Extract:
⁂
SigmaGen: AI-Powered ATT&CK-Mapped Threat Detection with Sigma Rules

LucasLucas
6 min read

Introduction

As cyber threats evolve, the ability to detect and respond to adversarial activity effectively depends on well-structured and frequently updated detection rules. The MITRE ATT&CK® framework provides a standardized way to classify adversarial tactics, techniques, and procedures (TTPs), but security teams still face challenges in operationalizing ATT&CK within their detection pipelines.

The manual creation of Sigma rules—the industry-standard format for SIEM and detection rules—requires deep expertise, time, and continuous updates as new threats emerge. This process is slow, inconsistent, and prone to human error.

SigmaGen addresses these limitations by automating the generation of high-precision Sigma rules using fine-tuned large language models (LLMs). By ingesting security blogs, threat intelligence feeds, and attack reports, SigmaGen extracts MITRE ATT&CK techniques and maps them to structured Sigma detection rules, dramatically improving the speed, scalability, and accuracy of threat detection.
⁂
Extracted information:
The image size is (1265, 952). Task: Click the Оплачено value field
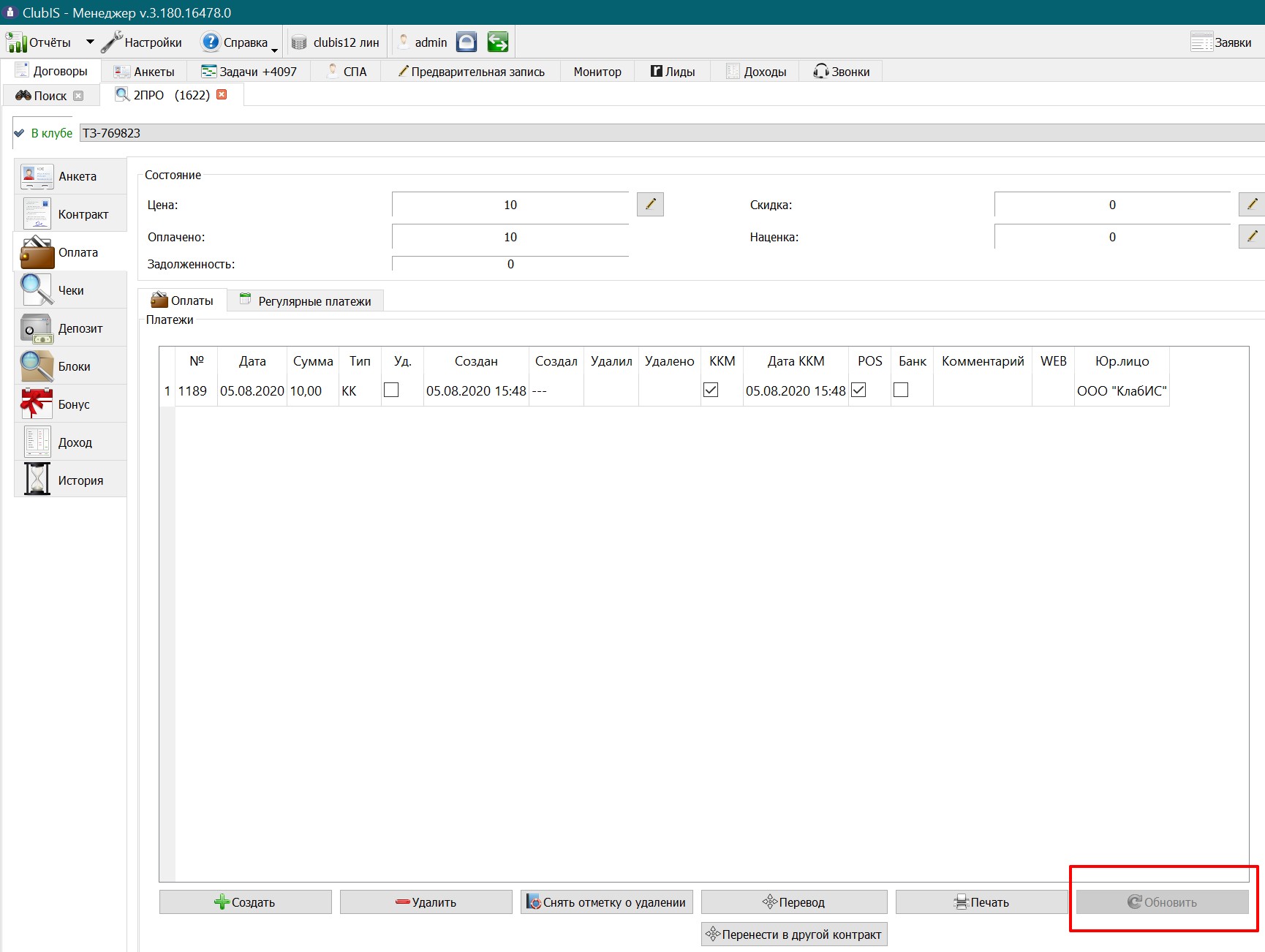(510, 237)
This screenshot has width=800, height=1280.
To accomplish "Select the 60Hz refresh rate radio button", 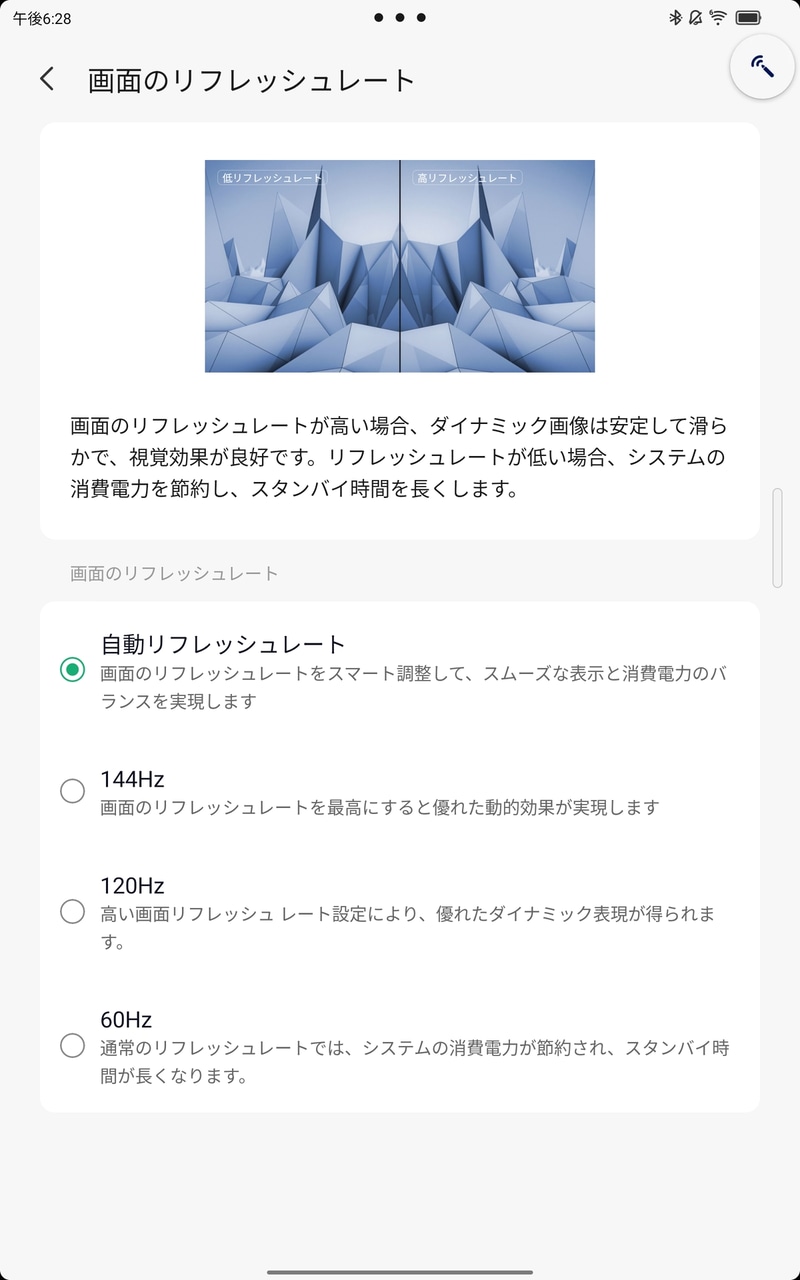I will (71, 1046).
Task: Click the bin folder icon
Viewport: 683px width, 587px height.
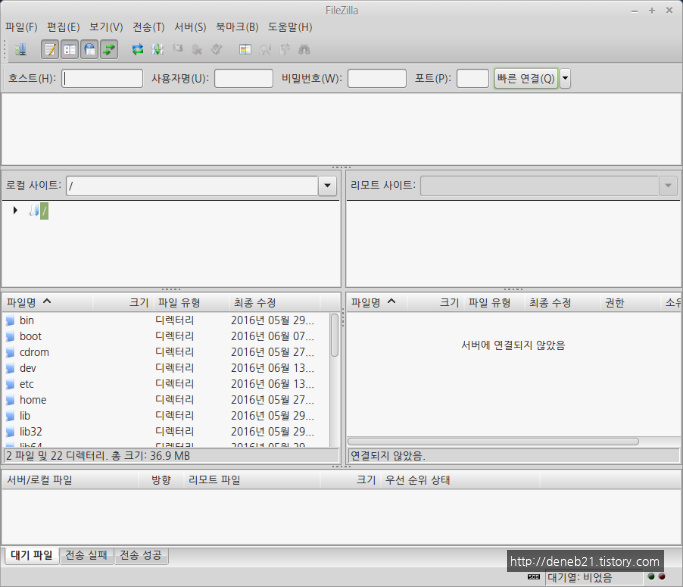Action: [11, 320]
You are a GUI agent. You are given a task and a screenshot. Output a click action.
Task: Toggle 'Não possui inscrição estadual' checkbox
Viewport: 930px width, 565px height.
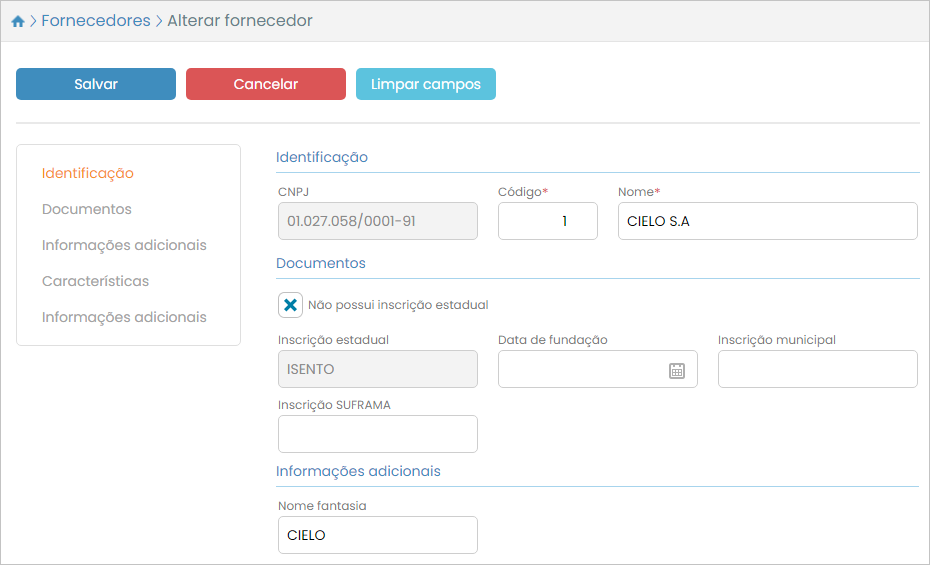pos(290,305)
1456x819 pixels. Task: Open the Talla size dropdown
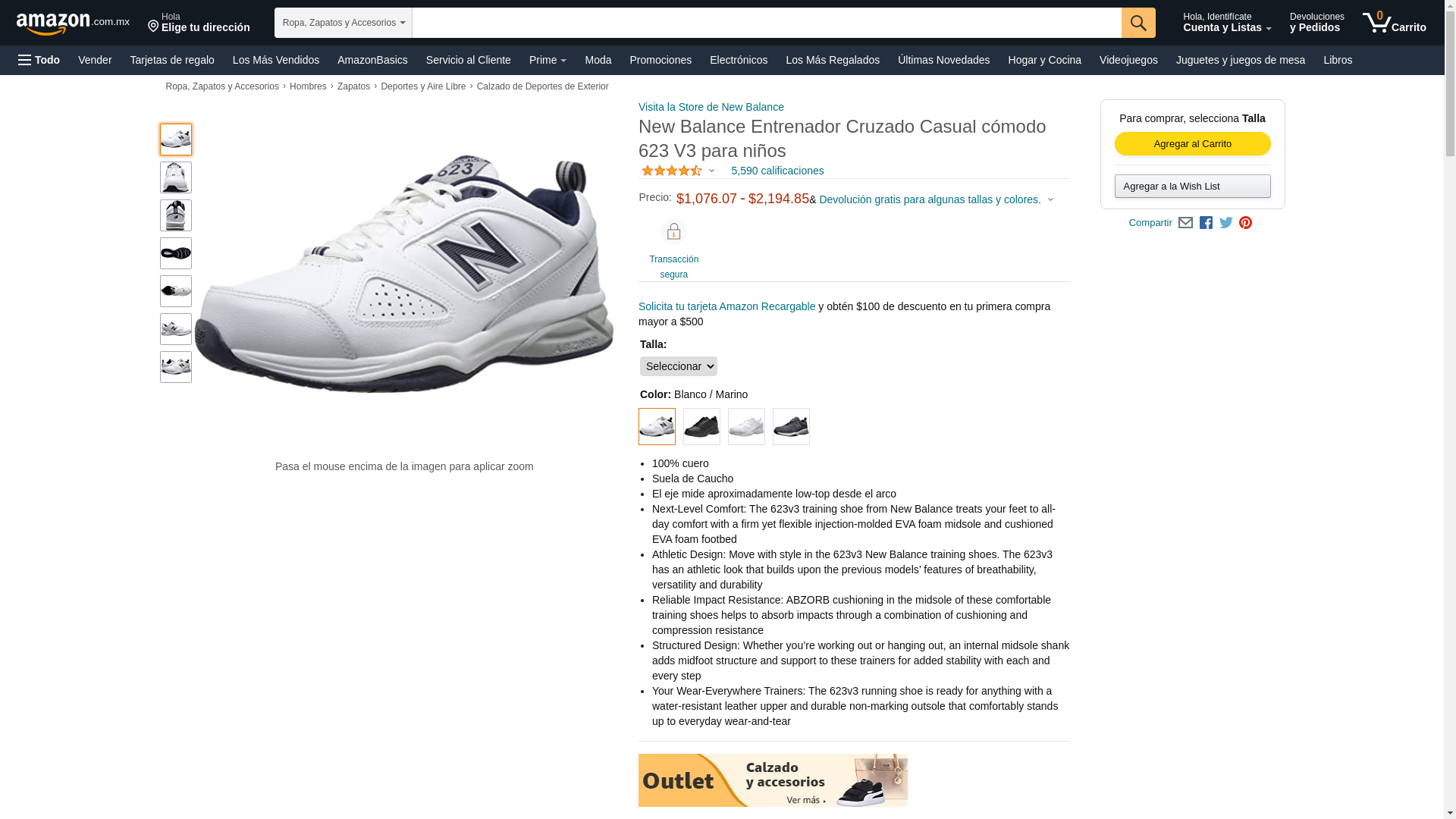pos(679,366)
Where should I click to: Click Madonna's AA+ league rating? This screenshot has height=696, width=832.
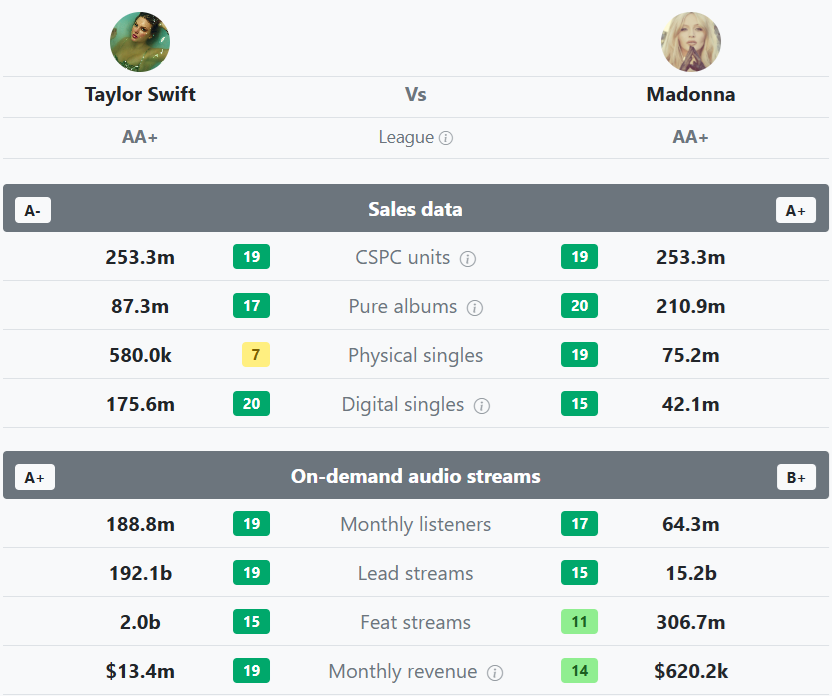pyautogui.click(x=690, y=137)
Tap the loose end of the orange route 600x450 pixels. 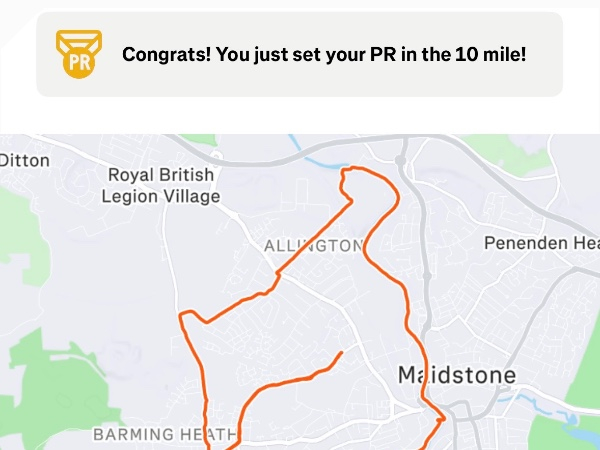(342, 353)
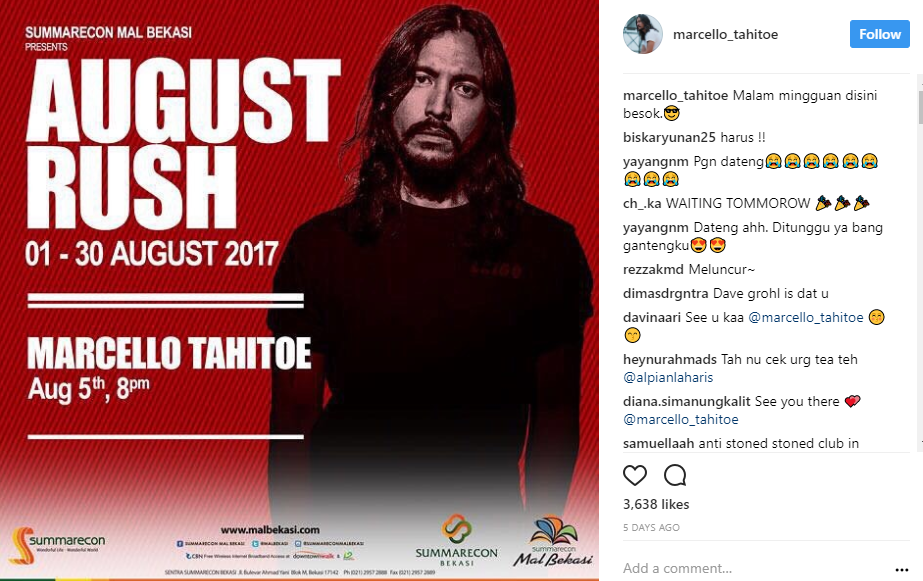
Task: Click the August Rush poster image
Action: 299,290
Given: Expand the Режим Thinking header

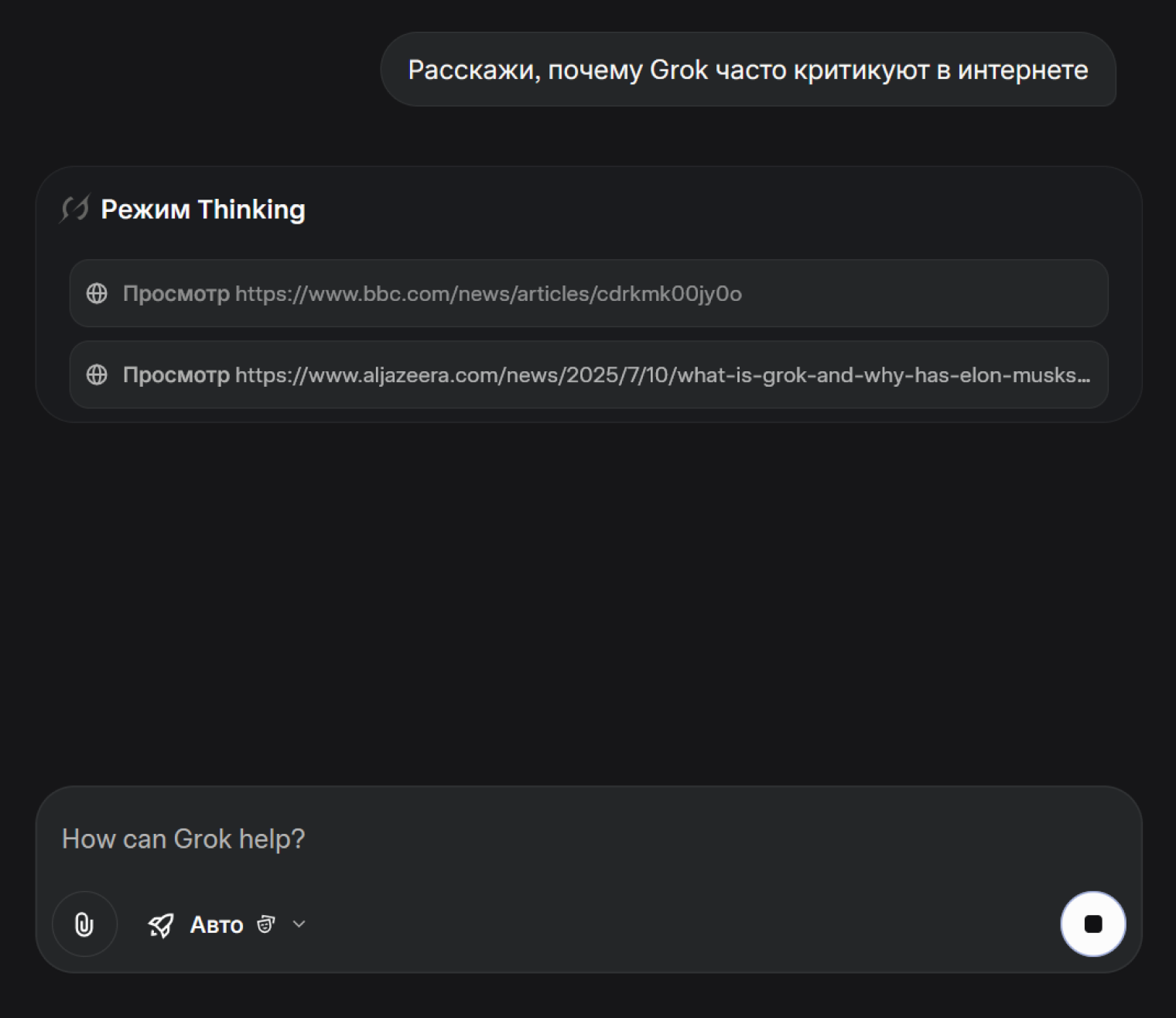Looking at the screenshot, I should pos(203,210).

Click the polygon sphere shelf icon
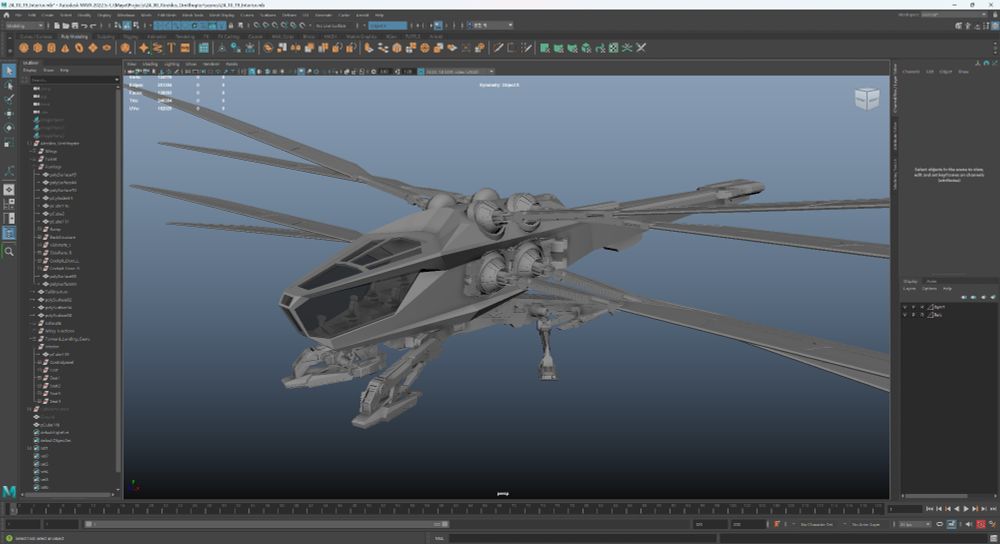coord(24,47)
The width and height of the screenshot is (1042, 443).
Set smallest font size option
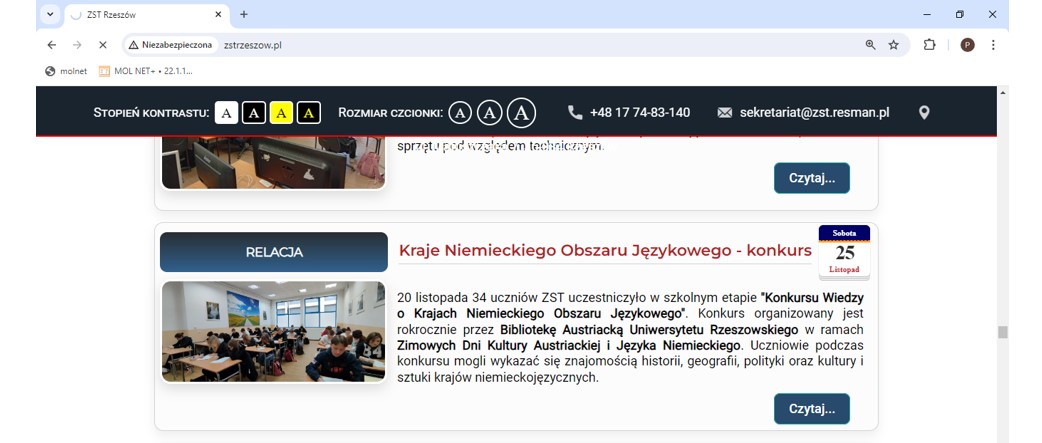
⁂
Task A: Print the passage of the SigmaGen article that begins at the words "As cyber threats" and stops after the words "to human error.".
Task B: In the SigmaGen article, what does SigmaGen use to automate the generation of Sigma rules?
The material comes from a different source than the SigmaGen article.

Exercise answer A:
As cyber threats evolve, the ability to detect and respond to adversarial activity effectively depends on well-structured and frequently updated detection rules. The MITRE ATT&CK® framework provides a standardized way to classify adversarial tactics, techniques, and procedures (TTPs), but security teams still face challenges in operationalizing ATT&CK within their detection pipelines.

The manual creation of Sigma rules—the industry-standard format for SIEM and detection rules—requires deep expertise, time, and continuous updates as new threats emerge. This process is slow, inconsistent, and prone to human error.

Exercise answer B: Fine-tuned large language models (LLMs).